- [WHAT IS EXPECTED] Count the lines below that contain the string "pyautogui", and give only the number.

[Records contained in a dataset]
+ + + + +

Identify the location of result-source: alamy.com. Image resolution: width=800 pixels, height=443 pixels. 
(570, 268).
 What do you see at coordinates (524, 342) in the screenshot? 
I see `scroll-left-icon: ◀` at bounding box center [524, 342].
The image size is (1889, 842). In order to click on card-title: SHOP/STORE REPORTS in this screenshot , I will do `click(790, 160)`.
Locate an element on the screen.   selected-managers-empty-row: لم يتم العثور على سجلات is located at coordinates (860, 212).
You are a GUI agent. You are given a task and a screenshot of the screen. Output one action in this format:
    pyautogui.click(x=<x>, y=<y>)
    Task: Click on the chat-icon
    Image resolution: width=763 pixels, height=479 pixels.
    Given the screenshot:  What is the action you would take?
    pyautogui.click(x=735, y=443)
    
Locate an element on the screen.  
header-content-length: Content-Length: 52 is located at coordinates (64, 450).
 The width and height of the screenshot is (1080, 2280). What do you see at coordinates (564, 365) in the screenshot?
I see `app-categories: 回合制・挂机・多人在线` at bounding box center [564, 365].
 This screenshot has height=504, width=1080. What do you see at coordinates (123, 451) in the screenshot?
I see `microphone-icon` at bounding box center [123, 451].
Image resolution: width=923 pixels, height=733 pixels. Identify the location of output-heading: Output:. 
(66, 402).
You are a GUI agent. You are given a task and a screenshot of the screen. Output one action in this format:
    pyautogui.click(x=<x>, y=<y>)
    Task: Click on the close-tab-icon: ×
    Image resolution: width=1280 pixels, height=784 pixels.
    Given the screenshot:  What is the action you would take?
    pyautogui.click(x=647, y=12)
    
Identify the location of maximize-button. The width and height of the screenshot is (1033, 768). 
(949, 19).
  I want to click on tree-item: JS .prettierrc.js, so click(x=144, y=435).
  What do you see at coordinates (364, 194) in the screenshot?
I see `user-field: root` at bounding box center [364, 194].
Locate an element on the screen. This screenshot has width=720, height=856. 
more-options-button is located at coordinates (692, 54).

+ + + + +

- [THE COMPLETED TASK] 4